A Pilgrimage to the Holy Mountain 5 – the museum at Iviron

The museum at Iviron is the pride and joy of Fr Prodromos and his pet project. He has been collecting material for it from all over the monastery and the surrounding area for years and now he has been able to house it all in a large, brightly lit basement area within the precincts. There’s no labelling of the items on display, but they are grouped by topic (eg kitchenware, wine and oil containers, keys, tools, etc.).

For example here’s part of the section devoted to baking, with wooden dough moulds and peels for putting loaves into a wood fired oven:

The cylindrical containers on rods in the picture below are for roasting coffee beans:

I was amazed to find a whole section devoted to rifles, guns and knives. This is an interesting reminder of the fact that Athos has frequently been attacked in the past by marauding pirates seeking to loot the monastery treasures. That’s why so many of the monasteries are built like fortresses with high walls, no easily accessible windows and heavily re-inforced doors. For example, the main door of the monastery of Dionysou (next on my little pilgrimage) is one of the thickest doors I have ever seen.
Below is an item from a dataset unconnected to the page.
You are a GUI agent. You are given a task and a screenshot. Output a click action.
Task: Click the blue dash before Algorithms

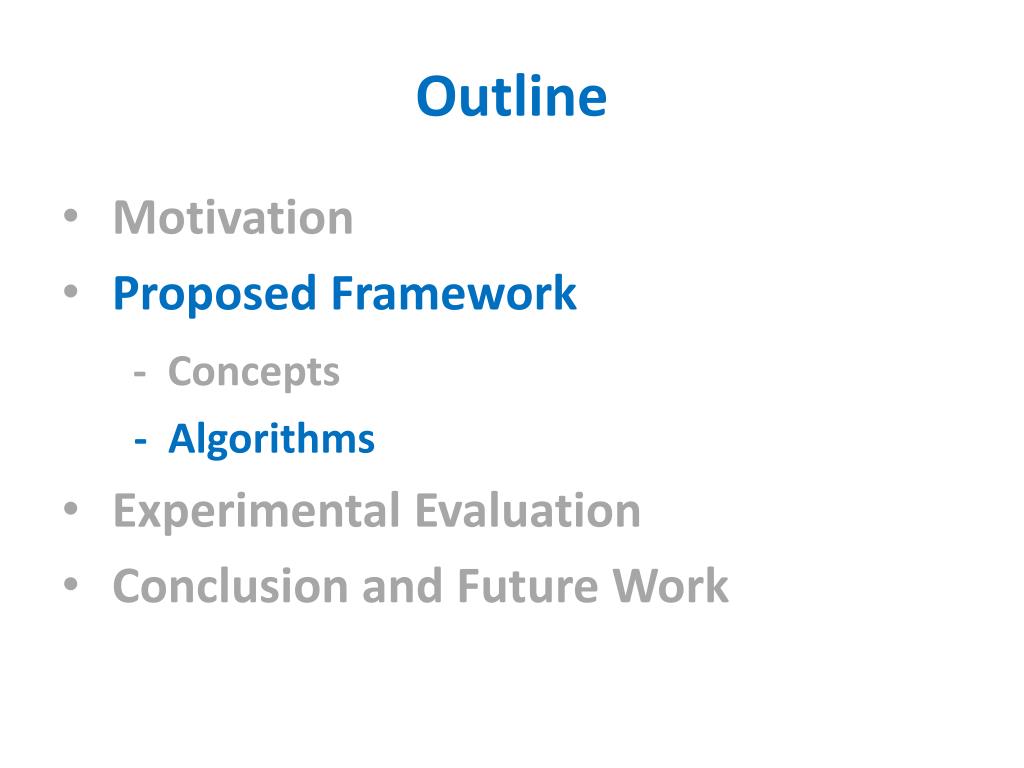click(140, 441)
Here is a picture of monastery guards on Athos (not Iviron) taken as recently as 1913. They’re almost certainly not monks, but in earlier centuries they probably would have been.
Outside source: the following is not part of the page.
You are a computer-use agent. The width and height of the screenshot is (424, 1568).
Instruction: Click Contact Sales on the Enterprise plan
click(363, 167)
Image result for armed guards of Athos

This window sill contains a whole pharmacy of medicine bottles. At first I thought the bell shaped glasses at the front were leech glasses, but now I think they are ventouse glasses which were used as a vacuum device for delivering babies or more likely for ‘cupping’. This technique was a folk remedy for dealing with chest colds and fevers.

The technique is well captured by Sydney Marangou-White (who was born in the village of Ouranoupoli on the border with the Holy Mountain) in this description of her mother, the village healer in the 1930s:

“Mamma stood on the left by a shelf. On it was her equipment, comprising a fork, cotton wool, a reel with sewing thread, a small glass, a box of matches and a bottle of blue liquid. She picked up the fork, wound the wad of cotton wool round the prongs, securing it with a piece of thread. She opened the bottle containing the blue liquid – methylated spirit. she poured some into the small glass and plunged the fork in it, head first…

Mamma removed the intoxicated fork from its alcoholic soak, struck a match and set the wad alight, making it look like a flaming torch. With her right hand she picked up a cup (ventouse), inserted the flaming torch into it to create a vacuum, and placed it adroitly on the patient’s back. Three more are applied to make a square…

The patient whimpers, begging Mamma to remove them. They are left in place only for a few minutes, but to the patient it seems a very long time.” 

(from Bones Washed in Water and Wine, 2012)

Bells of all shapes and sizes;

Chains and hooks:

Water carrying vessels:

Pulleys:And a huge variety of locks and keys:

Coming more up to date there were even some old radio sets, phones and mechanical typewriters. The final part of the museum features a small collection of agricultural equipment, including ploughs, harrows, rakes and carts:

and some threshing boards:

In the book quoted above, Sydney Marangou-White includes a description of how these items were used on the threshing floor:

 “…a circle was marked out on the hard ground with a stone. It was swept and received about four rows of sheaves. These were placed in a concentric manner, starting from the central point with heads down, and placed in an ever-increasing circle, until the marked area was reached…

The thresher…was a rectangular wooden platform, measuring about a metre by three metres, the front bent at an angle. It had big metal rings for attaching the donkey’s harness. The under surface of the platform was punctuated in horizontal lines with shards of flint. The thresher would be turned over on the sheaves at the edge of the circle; the donkey, head in the nosebag munching happily, was led to its post and firmly attached to the waiting platform. The threshing began with an oath from the driver to get the beast moving. To us, it was the only merry-go-round we knew, and we were given the opportunity to sit behind the driver in turn.”

(ibid)

I will write a bit more about Sydney Marangou-White when I come to Ouranoupoli at the end of this pilgrimage.

After our tour of the museum I sit in the evening cool of the monastery courtyard, relaxing in the deep silence of this space before retiring for the night at about 9.30.